SCOTUS has already smacked down one lower court who tried the muzzleloader ploy post-Heller. I don't think even this court would be stupid enough to try it again.
 
While Heller clarified a facet of the 2nd amendment that handguns for self defense in the home are protected, this court seems to be assuming that self defense in the home is the only protection afforded by the 2nd amendment, and that any firearm beyond their perception of adequate for that use is not protected. How is a 10 round magazine adequate for self and home defense in the event of a home invasion?
 
Last edited:
TomNJVA
How is a 10 round magazine adequate for self and home defense in the event of a home invasion?

Well, wait... Lessee.... California has a 10 round mag limit. How could that arsenal in the hands of a home owner not stop a zombie apocalypse?

http://www.scpr.org/blogs/news/2012/11/27/11253/ontario-police-botched-home-invasion-led-triple-ho/

Hmm, you might be onto something here... Perhaps it's best to keep in mind that the life saved by a 10 round magazine might not be YOURS....
 
1. Once again, Heller is not the blessing some thought it was.
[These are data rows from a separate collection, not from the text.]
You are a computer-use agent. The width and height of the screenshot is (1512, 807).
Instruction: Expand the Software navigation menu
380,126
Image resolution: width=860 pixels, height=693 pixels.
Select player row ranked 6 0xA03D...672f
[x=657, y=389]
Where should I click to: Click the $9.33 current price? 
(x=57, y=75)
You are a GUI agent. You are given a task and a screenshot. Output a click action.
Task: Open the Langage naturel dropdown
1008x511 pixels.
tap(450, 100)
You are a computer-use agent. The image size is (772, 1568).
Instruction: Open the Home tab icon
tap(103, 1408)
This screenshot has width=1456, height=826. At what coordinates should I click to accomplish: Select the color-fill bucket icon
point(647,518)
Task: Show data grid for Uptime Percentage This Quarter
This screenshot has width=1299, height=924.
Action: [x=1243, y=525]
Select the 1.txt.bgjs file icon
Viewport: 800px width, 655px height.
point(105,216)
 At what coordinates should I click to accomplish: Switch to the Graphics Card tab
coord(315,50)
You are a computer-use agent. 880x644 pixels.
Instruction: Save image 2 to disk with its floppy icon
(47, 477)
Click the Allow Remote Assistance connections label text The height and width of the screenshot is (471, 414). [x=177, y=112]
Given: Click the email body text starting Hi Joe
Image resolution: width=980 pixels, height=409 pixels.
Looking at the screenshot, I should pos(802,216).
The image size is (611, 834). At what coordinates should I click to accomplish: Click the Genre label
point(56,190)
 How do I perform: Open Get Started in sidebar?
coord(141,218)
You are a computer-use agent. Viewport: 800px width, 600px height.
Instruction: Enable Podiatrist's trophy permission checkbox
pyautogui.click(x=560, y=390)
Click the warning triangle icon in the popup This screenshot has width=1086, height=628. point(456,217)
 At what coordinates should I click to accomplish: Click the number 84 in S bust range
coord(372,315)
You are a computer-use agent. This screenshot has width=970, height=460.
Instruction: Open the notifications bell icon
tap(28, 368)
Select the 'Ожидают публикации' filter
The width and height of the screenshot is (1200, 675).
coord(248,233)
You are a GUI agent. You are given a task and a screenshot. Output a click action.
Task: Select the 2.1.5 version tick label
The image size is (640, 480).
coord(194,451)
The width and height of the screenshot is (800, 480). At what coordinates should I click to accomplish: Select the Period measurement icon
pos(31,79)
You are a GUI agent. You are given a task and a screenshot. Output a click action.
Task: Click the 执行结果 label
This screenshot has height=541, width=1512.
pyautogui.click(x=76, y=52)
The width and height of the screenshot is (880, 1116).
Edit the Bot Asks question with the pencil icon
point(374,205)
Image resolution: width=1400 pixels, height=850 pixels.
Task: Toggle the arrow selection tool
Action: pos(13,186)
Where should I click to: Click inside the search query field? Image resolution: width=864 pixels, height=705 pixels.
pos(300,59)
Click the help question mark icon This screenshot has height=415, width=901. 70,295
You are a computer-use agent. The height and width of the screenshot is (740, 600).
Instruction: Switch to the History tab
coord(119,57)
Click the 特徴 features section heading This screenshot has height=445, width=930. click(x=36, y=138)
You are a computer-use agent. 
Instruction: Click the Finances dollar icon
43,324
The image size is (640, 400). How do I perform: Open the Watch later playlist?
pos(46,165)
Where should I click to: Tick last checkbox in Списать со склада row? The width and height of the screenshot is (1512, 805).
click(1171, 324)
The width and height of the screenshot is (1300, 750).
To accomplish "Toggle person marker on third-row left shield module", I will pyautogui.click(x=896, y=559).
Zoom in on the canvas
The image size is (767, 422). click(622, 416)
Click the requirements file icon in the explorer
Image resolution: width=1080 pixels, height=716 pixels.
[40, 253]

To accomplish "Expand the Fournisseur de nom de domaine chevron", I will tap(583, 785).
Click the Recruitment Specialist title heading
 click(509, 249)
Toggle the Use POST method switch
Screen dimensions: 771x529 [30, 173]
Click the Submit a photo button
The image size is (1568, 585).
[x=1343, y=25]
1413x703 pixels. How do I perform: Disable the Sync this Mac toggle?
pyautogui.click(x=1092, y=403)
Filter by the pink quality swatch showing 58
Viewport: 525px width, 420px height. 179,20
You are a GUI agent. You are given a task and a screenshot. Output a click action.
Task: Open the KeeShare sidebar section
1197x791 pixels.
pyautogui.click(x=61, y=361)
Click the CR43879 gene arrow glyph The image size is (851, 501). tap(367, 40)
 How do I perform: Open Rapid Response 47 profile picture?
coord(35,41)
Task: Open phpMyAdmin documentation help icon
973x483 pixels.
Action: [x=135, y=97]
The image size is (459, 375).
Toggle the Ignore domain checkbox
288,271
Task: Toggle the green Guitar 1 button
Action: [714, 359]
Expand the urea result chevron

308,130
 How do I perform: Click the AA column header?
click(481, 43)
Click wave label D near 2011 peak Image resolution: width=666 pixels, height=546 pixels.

2. 10 round - limit. Watch what you say. How many times have folks on this forum and elsewhere in the gun choir mocked those who say to carry higher capacity handguns or magazines? How many shotguns used for home defense (who hasn't read - pump shotgun, just rack it, 'enuf said - in HD home thread) carry more than 10 rounds?

3. How many folks recommend a revolver like a SW Model 10 with 6 rounds for home defense?

Get the point - Heller for handguns and reasonable restrictions was a giant gift to AWBs and capacity bans.

Given the Scotus won't touch it in the foreseeable future, that's all she wrote folks.

By the way, the Garand - the greatest battle rifle ever - carried 8 rounds.

If you have to justify higher capacity weapons with something beyond 'shall not be infringed', you had better know your stuff on this one.
 
You have to go back to the Miller case. The supreme court made no decision of the legality of the short shotgun but instead made this statement before referring the case back to the lower court:

"The Court cannot take judicial notice that a shotgun having a barrel less than 18 inches long has today any reasonable relation to the preservation or efficiency of a well regulated militia, and therefore cannot say that the Second Amendment guarantees to the citizen the right to keep and bear such a weapon."

In effect saying that the second amendment protects the right to have military type guns.